• Work instructions
Please pull out the rows starting at their first line and ending at the line that contains "This screenshot has", and repeat those lines exactly.

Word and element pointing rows
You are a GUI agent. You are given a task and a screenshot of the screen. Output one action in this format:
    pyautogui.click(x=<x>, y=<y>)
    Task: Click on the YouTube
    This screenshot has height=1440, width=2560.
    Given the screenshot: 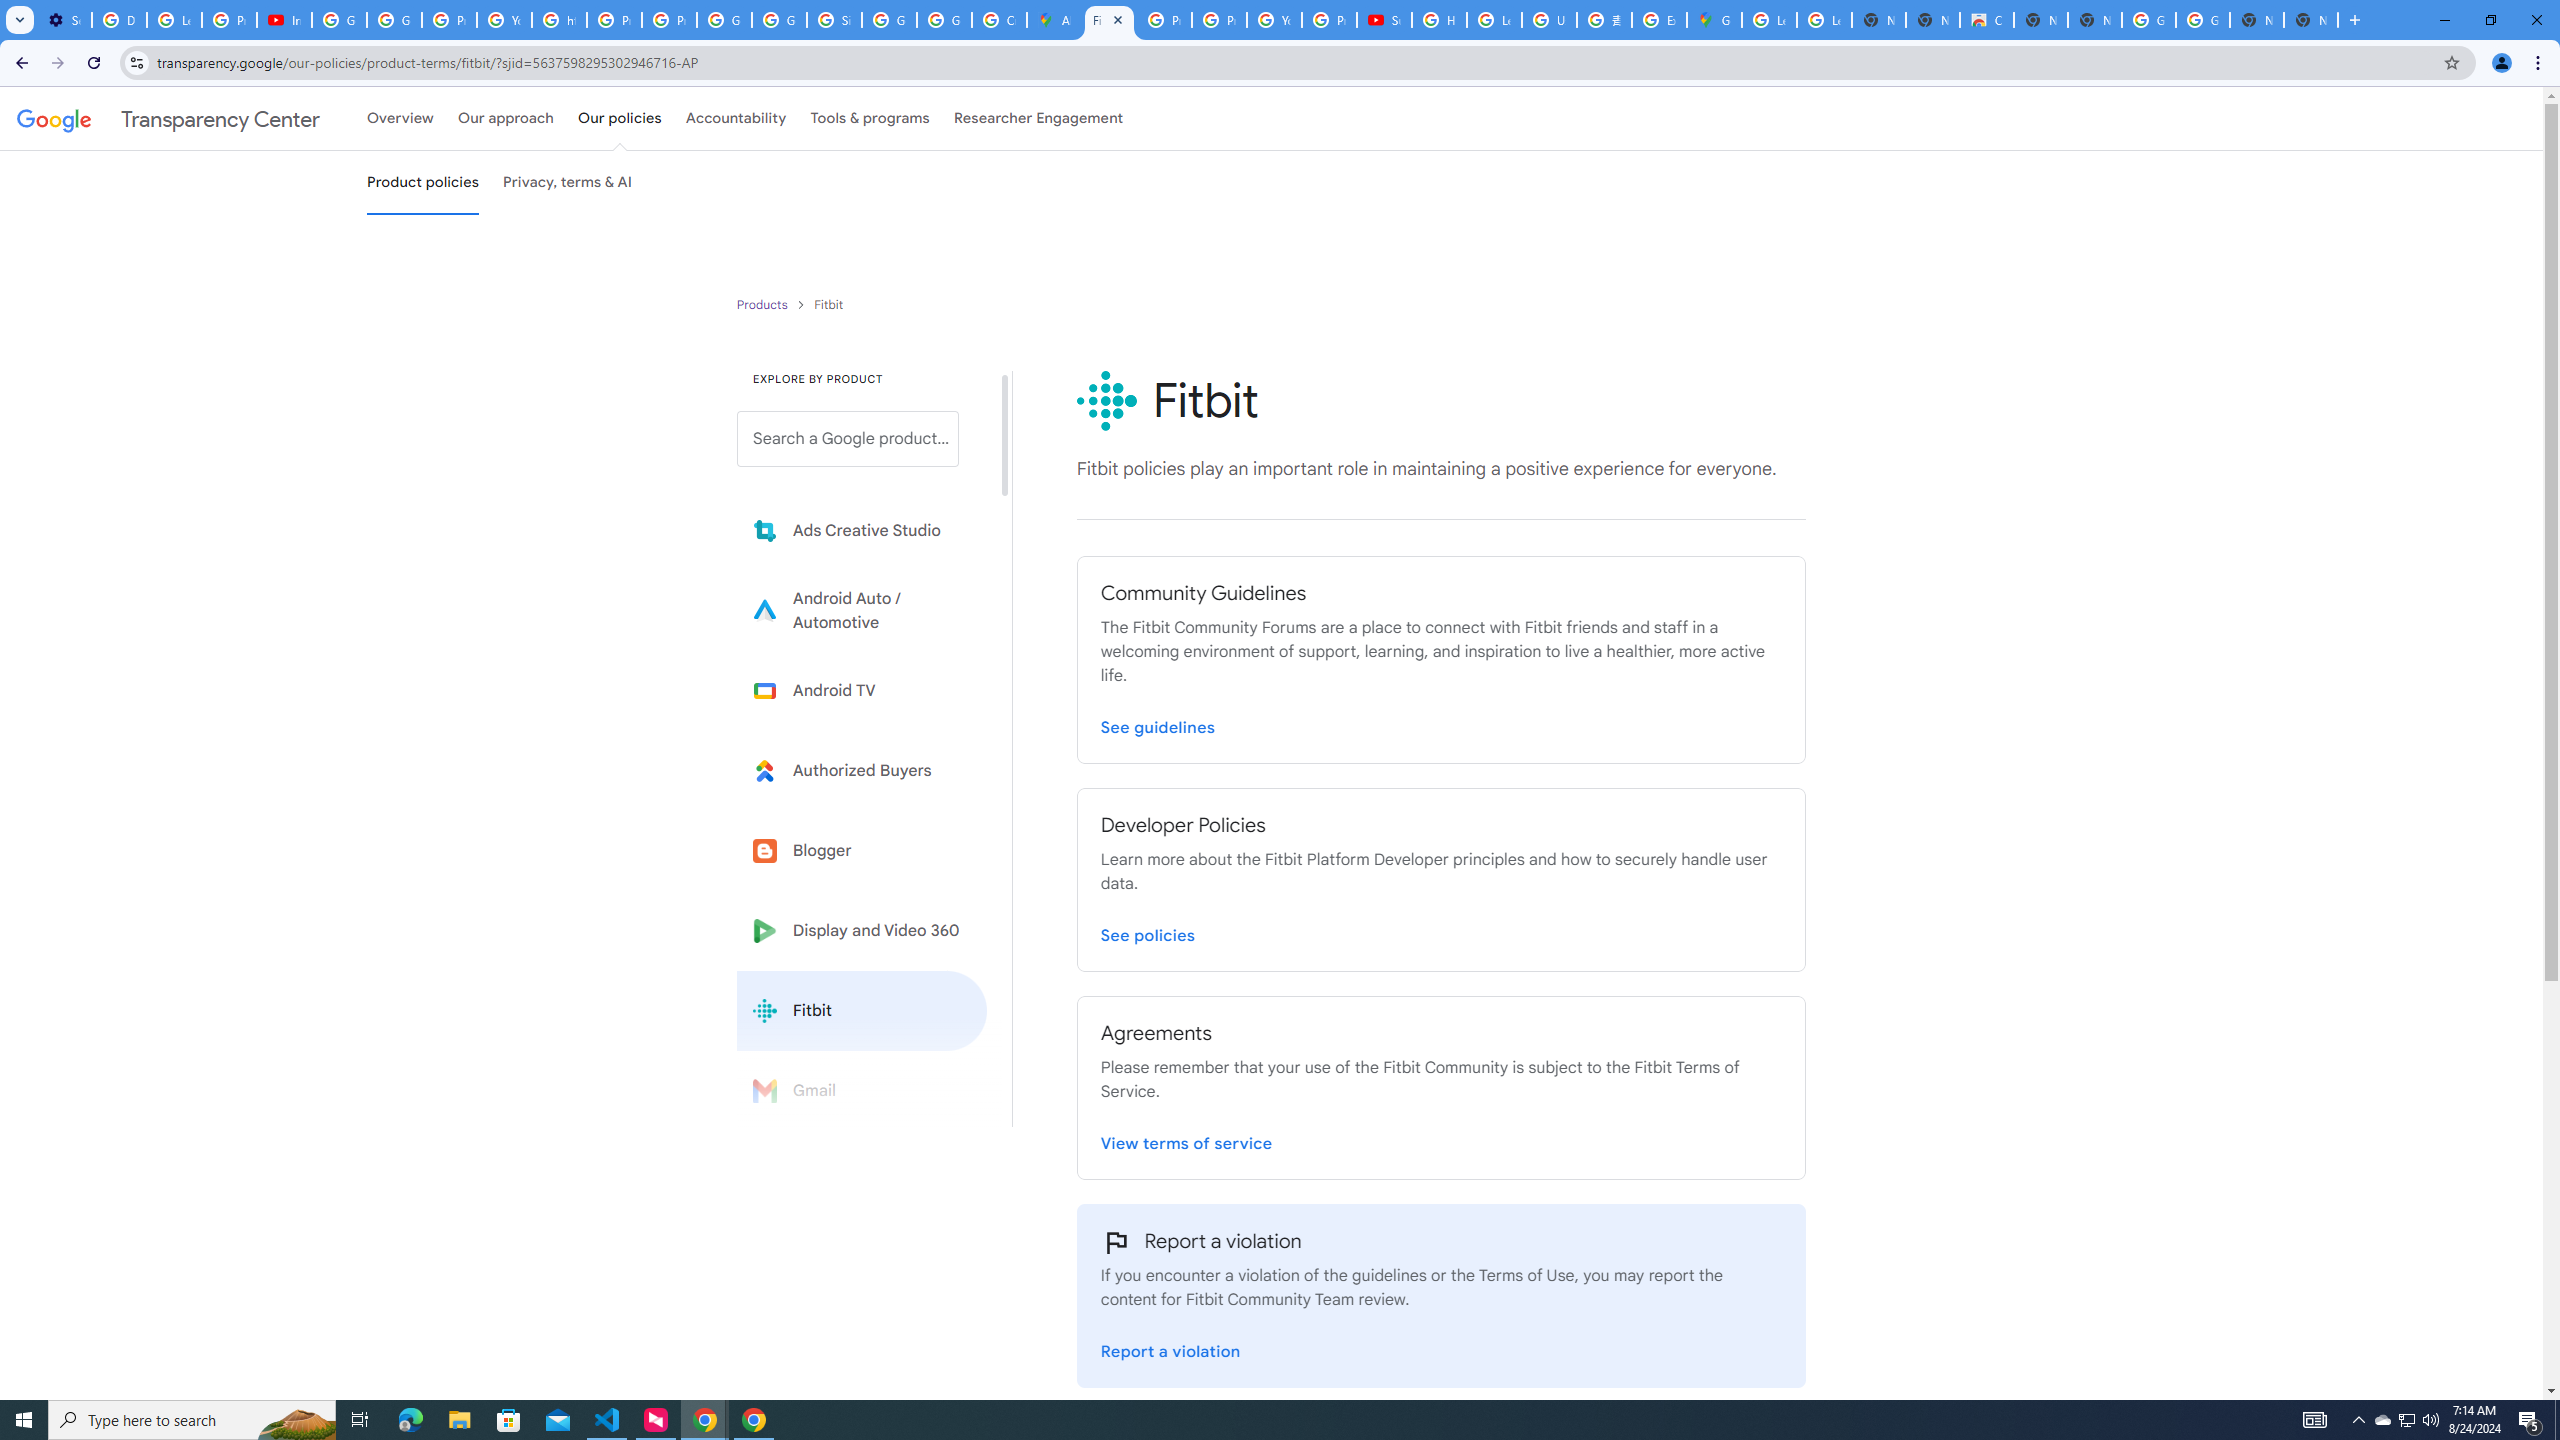 What is the action you would take?
    pyautogui.click(x=1274, y=20)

• Full output
You are a GUI agent. You are given a task and a screenshot of the screen. Output one action in this format:
    pyautogui.click(x=<x>, y=<y>)
    Task: Click on the YouTube
    This screenshot has height=1440, width=2560.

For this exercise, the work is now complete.